“No, but people are wondering where you are.”

“I somehow doubt you’re running rudderless without me.”

“We might survive for a few more minutes, but after that, anarchy is a real possibility.”

He grinned. “Okay, I’ll finish this game if you’ll keep the masses from rioting in my absence.” He sounded like Owen, but then he’d sounded like Owen when he was under the spell before, only I didn’t know it then because I didn’t know who I really was. Now, though, I couldn’t be sure. He seemed to recognize me, and there’d been enough familiarity in his tone to indicate that there was some personal relationship there. But was he putting on an act for anyone who might be watching, or had he forgotten who he really was?

Whatever his status was, I wasn’t about to leave him alone. “Mind if I watch?” I asked, not waiting for his response to sit next to him on the bench.

“You might be terribly distracting,” he teased. That was a good sign. If they’d reset him, they’d kept his relationship with me.

“Then maybe I should flutter my eyelashes at Mac,” I said. Mac gave a slight smile but kept his attention focused on the game. I thought Owen might have pulled off the acting job, since we’d been pretending we were under the spell whenever we were in public, but this Mac was way too different from the way he was with self-awareness. They’d definitely zapped him.
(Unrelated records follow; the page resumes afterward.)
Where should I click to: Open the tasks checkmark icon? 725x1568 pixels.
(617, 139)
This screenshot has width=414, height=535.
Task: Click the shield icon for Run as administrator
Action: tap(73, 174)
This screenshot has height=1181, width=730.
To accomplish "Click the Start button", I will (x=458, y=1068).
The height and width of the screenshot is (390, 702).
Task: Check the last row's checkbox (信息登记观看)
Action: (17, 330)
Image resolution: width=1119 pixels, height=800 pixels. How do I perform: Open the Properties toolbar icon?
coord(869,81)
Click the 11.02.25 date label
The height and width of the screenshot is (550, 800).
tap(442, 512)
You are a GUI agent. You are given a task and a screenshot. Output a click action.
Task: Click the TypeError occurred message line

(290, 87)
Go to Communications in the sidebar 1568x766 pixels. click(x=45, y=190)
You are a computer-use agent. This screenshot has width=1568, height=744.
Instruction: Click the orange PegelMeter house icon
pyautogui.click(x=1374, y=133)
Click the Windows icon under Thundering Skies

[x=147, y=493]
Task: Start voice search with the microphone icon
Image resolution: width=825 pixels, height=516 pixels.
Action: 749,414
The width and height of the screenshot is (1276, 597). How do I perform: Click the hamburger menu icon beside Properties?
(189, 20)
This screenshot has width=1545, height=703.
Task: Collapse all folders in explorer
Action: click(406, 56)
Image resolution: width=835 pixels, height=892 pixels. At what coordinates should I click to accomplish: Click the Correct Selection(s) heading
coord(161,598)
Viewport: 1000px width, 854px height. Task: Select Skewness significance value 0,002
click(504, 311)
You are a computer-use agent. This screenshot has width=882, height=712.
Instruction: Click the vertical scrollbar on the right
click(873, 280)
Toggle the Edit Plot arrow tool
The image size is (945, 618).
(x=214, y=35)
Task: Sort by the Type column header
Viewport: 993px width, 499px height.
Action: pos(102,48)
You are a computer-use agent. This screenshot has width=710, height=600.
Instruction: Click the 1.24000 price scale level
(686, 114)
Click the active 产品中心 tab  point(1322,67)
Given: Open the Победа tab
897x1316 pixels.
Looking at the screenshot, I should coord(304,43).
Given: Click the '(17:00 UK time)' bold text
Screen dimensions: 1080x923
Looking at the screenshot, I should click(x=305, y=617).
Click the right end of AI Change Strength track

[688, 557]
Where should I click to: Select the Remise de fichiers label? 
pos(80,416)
It may have been the longest chess game ever played—at least, it felt like it. All the while, I searched for signs of who Owen might be right now. Was he my Owen, doing an excellent job of playing along, or was he the romantic comedy world’s Owen, who had no idea he was a wizard trapped in an elven prison?

Finally, Owen won, and the easy laughter from McClusky and Mac at his victory proved to me that they weren’t themselves. I wondered if I should try to revive them, too, but decided to save it for later. We were probably safest if the elves thought their reset had worked, and undoing it immediately would be a dead giveaway.

Owen said his good-byes to his chess buddies and cheerfully came with me toward the store. Earl stayed just out of sight, so it wasn’t obvious that he was with me. We were just about to cross the street when I looked both ways, as I’d been taught in kindergarten, and I found myself looking one of the gray guys right in the eye.


There was no doubt that he knew I’d seen him. He reacted, then he moved toward me. I grabbed Owen’s hand and dashed across the street, dodging traffic. When Earl turned to see what was wrong, he, too, couldn’t help but react to the gray guy chasing us.

They knew we knew, and they weren’t going to stop until they’d made sure we were back under their thrall. I wasn’t about to stand for that. “Run!” I shouted to Earl as I took off, dragging a protesting Owen behind me.

Chapter Seventeen

My only plan was to not get caught. That wasn’t a great plan, but I figured I had nothing to lose. The results were likely to be the same, either way, but if I ran, I had a slightly better chance of not being caught and reset. If I didn’t run, it was inevitable.

“What’s going on? Why are we running?” Owen asked, but to his credit, he didn’t stop running. My urgency must have been contagious.

“I’ll explain later,” I said, panting.

With his much longer legs, Earl loped easily ahead of us, clearing a path down the sidewalk. We needed enough distance from our pursuers for us to duck inside a building and hide before they noticed where we’d gone.

A glance over my shoulder told me that I didn’t have nearly enough room to maneuver. They were closing fast, and I was sure others would arrive soon. I needed to act now.

We reached a greengrocer’s, and I got an idea. This was a foot chase in a world out of a movie. So, like in the movies, I should tip things over in my pursuer’s path. The way ahead of me seemed to have been designed for such a move.

I kicked the front legs out from under a bin of oranges, sending them crashing to the sidewalk, then knocked over the adjacent bin of apples. For a moment, I felt bad about messing up the shop like that, but then I remembered that this place wasn’t real. The fruit was probably an illusion. I just hoped it was real enough to slow down the gray guys.

I didn’t take the time to look, though. After knocking over a rack to block the sidewalk entirely, I dragged Owen toward a nearby sidewalk café and turned a table onto its side so that its umbrella not only blocked the sidewalk but also obscured the view of what happened beyond it. Then we darted around the next corner.

The gray guys came around the corner, and now they weren’t just chasing us. They sent magic at us. I felt its approach but wasn’t sure what the spell was supposed to do. I instinctively used the protection spell Rod and Owen had taught me to block it.